= EXERCISE BRIEF =
Reproduce verbatim the data from the line containing "Image resolution: width=1568 pixels, height=552" through the line containing "Action: point(226,959)".

= STORED ROWS =
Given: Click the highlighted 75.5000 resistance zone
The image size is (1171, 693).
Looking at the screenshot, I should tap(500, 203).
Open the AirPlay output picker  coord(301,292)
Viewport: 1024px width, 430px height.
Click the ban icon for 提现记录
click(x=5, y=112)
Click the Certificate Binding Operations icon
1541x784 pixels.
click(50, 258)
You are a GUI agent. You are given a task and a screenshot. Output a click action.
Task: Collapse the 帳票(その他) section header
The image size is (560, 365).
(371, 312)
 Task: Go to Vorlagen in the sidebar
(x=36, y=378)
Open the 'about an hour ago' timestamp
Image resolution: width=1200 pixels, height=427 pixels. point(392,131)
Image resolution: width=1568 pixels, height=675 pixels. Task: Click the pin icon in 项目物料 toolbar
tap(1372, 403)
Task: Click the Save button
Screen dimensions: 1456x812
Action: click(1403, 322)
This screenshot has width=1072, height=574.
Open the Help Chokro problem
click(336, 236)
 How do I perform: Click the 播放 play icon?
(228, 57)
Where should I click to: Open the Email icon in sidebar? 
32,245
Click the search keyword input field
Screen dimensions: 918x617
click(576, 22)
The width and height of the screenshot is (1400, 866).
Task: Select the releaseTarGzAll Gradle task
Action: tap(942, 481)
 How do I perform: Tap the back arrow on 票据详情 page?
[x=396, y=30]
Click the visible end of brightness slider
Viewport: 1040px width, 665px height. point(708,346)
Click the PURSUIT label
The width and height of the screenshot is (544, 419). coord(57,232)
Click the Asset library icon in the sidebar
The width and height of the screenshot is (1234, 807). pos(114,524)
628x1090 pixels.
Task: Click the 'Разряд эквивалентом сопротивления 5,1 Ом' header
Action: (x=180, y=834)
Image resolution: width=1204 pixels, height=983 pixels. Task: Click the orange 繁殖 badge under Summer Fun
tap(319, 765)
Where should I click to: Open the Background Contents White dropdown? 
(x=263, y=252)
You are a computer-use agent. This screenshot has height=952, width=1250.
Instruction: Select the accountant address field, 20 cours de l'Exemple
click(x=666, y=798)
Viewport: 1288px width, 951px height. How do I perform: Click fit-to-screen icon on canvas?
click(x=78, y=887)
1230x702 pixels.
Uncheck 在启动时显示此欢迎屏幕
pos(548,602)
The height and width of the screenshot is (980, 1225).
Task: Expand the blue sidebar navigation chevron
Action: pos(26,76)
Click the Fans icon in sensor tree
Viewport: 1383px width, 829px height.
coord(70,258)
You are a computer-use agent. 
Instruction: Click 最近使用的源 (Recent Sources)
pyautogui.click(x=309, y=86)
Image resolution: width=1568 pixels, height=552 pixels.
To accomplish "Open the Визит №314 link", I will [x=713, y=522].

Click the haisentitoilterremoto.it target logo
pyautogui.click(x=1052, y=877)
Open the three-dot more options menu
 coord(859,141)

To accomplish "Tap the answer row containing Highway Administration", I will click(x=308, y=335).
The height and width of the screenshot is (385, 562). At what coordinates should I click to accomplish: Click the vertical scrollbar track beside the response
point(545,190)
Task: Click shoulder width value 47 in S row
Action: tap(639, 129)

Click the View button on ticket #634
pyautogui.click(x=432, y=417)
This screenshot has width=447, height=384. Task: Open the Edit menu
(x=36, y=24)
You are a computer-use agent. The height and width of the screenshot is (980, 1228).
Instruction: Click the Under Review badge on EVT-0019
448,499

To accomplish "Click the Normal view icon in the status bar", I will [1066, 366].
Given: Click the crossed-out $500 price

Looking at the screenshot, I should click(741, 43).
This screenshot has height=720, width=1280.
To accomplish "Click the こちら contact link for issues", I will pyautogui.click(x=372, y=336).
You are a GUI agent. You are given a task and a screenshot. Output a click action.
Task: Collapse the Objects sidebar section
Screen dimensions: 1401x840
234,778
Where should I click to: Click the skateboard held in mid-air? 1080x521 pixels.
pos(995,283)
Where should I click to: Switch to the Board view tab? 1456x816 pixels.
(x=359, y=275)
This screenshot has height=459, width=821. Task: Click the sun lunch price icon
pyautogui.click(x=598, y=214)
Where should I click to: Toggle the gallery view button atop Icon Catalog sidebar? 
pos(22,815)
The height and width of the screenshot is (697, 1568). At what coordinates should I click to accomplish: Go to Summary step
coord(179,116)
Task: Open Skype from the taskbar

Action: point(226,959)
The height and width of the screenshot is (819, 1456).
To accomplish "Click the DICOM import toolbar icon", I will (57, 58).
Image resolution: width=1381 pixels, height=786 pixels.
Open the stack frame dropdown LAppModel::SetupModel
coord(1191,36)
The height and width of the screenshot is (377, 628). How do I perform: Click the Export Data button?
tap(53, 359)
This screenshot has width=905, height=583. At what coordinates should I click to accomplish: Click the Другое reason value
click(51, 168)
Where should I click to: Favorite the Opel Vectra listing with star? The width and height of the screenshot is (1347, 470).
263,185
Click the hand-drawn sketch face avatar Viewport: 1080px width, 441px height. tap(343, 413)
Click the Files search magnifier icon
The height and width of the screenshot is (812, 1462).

= ANSWER TO THE EXERCISE =
Image resolution: width=1568 pixels, height=552 pixels.
To accomplish "Open the Визит №314 link", I will [x=713, y=522].

Click the haisentitoilterremoto.it target logo
pyautogui.click(x=1052, y=877)
Open the three-dot more options menu
 coord(859,141)

To accomplish "Tap the answer row containing Highway Administration", I will click(x=308, y=335).
The height and width of the screenshot is (385, 562). At what coordinates should I click to accomplish: Click the vertical scrollbar track beside the response
point(545,190)
Task: Click shoulder width value 47 in S row
Action: tap(639, 129)

Click the View button on ticket #634
pyautogui.click(x=432, y=417)
This screenshot has width=447, height=384. Task: Open the Edit menu
(x=36, y=24)
You are a computer-use agent. The height and width of the screenshot is (980, 1228).
Instruction: Click the Under Review badge on EVT-0019
448,499

To accomplish "Click the Normal view icon in the status bar", I will [1066, 366].
Given: Click the crossed-out $500 price

Looking at the screenshot, I should click(741, 43).
This screenshot has height=720, width=1280.
To accomplish "Click the こちら contact link for issues", I will pyautogui.click(x=372, y=336).
You are a GUI agent. You are given a task and a screenshot. Output a click action.
Task: Collapse the Objects sidebar section
Screen dimensions: 1401x840
234,778
Where should I click to: Click the skateboard held in mid-air? 1080x521 pixels.
pos(995,283)
Where should I click to: Switch to the Board view tab? 1456x816 pixels.
(x=359, y=275)
This screenshot has height=459, width=821. Task: Click the sun lunch price icon
pyautogui.click(x=598, y=214)
Where should I click to: Toggle the gallery view button atop Icon Catalog sidebar? 
pos(22,815)
The height and width of the screenshot is (697, 1568). At what coordinates should I click to accomplish: Go to Summary step
coord(179,116)
Task: Open Skype from the taskbar

Action: point(226,959)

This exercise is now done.